[Exercise instructions]:
Below is a listing from which only part is wanted; return exactly the lines from the one with "DANDIM 0422/LAMPUNG BARAT HADIRI SILATURAHMI" up to and including the one with "Perkuat Kondusivitas Wilayah, Babinsa".

[Dataset content]:
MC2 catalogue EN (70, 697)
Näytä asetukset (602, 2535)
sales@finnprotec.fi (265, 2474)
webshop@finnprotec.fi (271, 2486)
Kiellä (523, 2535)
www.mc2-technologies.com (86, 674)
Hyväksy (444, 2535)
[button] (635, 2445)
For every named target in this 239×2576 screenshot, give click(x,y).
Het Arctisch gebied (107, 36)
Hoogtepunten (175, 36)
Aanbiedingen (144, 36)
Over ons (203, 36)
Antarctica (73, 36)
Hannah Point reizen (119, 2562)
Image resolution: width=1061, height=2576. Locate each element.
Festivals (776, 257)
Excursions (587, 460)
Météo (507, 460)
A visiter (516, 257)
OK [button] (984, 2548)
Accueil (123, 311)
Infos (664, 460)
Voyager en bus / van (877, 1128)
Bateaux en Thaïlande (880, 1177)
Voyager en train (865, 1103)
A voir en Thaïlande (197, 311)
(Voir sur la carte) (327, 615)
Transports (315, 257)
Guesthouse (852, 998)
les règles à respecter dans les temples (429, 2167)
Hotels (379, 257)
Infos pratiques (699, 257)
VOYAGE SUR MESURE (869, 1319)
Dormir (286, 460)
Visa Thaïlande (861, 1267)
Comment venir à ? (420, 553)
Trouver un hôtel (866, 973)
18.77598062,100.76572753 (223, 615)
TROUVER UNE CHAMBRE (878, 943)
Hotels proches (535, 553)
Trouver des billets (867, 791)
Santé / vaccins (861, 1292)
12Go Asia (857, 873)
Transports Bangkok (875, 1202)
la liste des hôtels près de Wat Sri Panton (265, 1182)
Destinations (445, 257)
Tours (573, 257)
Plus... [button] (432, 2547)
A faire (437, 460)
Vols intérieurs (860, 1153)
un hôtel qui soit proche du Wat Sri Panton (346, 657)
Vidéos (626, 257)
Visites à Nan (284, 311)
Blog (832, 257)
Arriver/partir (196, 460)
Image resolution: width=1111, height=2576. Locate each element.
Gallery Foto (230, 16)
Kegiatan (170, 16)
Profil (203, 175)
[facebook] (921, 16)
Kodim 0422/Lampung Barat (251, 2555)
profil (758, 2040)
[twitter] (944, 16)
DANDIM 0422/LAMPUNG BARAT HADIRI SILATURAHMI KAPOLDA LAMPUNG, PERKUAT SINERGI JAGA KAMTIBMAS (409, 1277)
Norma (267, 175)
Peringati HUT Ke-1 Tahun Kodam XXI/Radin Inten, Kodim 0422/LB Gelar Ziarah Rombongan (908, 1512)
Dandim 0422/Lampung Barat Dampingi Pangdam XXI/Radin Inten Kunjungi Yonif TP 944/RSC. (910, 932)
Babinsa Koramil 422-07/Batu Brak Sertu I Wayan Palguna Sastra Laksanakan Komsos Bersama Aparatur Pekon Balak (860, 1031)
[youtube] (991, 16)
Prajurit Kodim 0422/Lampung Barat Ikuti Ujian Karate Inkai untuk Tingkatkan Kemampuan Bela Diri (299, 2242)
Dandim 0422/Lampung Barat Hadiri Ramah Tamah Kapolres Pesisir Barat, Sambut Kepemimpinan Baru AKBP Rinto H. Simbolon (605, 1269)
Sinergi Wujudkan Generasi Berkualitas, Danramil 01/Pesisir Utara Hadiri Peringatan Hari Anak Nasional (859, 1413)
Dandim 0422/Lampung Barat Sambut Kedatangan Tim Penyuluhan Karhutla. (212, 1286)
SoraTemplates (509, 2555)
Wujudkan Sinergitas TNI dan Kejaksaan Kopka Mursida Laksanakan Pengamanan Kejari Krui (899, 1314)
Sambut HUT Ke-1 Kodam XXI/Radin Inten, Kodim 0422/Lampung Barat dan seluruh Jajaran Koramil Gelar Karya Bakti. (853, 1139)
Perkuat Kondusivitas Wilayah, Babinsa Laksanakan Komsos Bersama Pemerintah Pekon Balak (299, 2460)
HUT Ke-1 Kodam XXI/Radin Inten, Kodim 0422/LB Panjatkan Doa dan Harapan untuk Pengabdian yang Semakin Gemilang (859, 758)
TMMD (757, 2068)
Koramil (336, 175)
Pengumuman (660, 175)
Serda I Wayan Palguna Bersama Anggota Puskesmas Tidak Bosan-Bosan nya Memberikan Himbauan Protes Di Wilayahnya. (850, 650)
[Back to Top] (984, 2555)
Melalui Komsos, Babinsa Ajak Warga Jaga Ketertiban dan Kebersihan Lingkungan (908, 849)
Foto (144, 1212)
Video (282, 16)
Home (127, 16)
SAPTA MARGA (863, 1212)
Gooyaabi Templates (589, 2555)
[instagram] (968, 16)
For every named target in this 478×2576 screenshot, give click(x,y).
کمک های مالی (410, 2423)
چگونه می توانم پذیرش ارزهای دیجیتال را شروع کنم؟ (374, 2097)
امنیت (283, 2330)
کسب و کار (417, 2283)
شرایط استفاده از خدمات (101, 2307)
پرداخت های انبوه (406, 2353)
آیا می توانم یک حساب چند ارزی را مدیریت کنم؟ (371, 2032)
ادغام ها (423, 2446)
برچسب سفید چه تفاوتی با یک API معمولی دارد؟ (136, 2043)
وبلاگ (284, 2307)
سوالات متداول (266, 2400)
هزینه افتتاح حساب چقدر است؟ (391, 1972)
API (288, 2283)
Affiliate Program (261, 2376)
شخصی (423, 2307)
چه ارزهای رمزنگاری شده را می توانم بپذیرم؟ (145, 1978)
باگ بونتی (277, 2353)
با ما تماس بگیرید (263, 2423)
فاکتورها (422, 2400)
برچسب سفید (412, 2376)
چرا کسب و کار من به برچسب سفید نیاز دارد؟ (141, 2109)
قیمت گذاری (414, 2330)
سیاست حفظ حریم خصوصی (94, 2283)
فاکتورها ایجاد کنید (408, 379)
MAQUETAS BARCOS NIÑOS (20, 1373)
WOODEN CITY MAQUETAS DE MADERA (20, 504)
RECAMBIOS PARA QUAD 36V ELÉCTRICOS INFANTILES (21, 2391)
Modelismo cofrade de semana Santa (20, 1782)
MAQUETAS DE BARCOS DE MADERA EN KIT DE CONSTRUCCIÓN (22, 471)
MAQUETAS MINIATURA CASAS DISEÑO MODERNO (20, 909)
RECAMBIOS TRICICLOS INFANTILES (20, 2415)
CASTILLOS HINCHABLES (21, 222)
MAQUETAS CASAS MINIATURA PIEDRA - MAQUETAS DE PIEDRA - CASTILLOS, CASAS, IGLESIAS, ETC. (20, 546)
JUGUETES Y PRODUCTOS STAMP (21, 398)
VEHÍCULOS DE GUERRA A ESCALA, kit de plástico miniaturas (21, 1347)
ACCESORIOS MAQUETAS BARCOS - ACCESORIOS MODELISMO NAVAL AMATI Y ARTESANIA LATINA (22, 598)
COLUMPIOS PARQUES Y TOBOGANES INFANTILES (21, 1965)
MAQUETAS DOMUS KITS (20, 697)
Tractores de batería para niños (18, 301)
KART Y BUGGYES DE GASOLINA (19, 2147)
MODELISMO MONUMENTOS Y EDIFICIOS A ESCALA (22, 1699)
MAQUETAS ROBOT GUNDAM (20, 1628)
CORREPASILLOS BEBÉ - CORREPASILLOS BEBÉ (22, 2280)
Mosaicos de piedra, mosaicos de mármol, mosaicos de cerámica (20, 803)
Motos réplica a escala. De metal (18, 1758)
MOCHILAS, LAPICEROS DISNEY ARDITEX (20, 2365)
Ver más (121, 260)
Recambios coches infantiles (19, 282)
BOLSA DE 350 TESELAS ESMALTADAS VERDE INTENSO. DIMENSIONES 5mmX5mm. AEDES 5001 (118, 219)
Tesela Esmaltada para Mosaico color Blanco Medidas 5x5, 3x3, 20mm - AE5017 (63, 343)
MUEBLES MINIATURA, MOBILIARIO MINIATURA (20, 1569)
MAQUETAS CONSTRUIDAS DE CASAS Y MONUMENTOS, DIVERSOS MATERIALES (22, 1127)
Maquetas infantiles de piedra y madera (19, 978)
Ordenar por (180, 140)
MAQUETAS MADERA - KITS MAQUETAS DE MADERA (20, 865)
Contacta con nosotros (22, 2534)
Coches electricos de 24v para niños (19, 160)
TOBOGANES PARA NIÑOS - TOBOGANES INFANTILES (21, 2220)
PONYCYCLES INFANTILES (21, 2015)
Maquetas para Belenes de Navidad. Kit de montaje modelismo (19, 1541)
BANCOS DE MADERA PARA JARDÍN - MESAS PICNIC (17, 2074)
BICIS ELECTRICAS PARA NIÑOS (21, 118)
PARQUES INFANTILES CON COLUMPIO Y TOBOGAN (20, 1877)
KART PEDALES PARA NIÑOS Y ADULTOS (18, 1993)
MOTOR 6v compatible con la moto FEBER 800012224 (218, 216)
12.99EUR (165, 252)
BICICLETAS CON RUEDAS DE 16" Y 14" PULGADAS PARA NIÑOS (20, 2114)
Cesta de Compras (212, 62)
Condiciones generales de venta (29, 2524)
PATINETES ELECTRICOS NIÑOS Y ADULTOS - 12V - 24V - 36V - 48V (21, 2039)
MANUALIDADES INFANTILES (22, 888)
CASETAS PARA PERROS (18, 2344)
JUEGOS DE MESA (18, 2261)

[Exercise solution]:
DANDIM 0422/LAMPUNG BARAT HADIRI SILATURAHMI KAPOLDA LAMPUNG, PERKUAT SINERGI JAGA KAMTIBMAS (409, 1277)
Norma (267, 175)
Peringati HUT Ke-1 Tahun Kodam XXI/Radin Inten, Kodim 0422/LB Gelar Ziarah Rombongan (908, 1512)
Dandim 0422/Lampung Barat Dampingi Pangdam XXI/Radin Inten Kunjungi Yonif TP 944/RSC. (910, 932)
Babinsa Koramil 422-07/Batu Brak Sertu I Wayan Palguna Sastra Laksanakan Komsos Bersama Aparatur Pekon Balak (860, 1031)
[youtube] (991, 16)
Prajurit Kodim 0422/Lampung Barat Ikuti Ujian Karate Inkai untuk Tingkatkan Kemampuan Bela Diri (299, 2242)
Dandim 0422/Lampung Barat Hadiri Ramah Tamah Kapolres Pesisir Barat, Sambut Kepemimpinan Baru AKBP Rinto H. Simbolon (605, 1269)
Sinergi Wujudkan Generasi Berkualitas, Danramil 01/Pesisir Utara Hadiri Peringatan Hari Anak Nasional (859, 1413)
Dandim 0422/Lampung Barat Sambut Kedatangan Tim Penyuluhan Karhutla. (212, 1286)
SoraTemplates (509, 2555)
Wujudkan Sinergitas TNI dan Kejaksaan Kopka Mursida Laksanakan Pengamanan Kejari Krui (899, 1314)
Sambut HUT Ke-1 Kodam XXI/Radin Inten, Kodim 0422/Lampung Barat dan seluruh Jajaran Koramil Gelar Karya Bakti. (853, 1139)
Perkuat Kondusivitas Wilayah, Babinsa Laksanakan Komsos Bersama Pemerintah Pekon Balak (299, 2460)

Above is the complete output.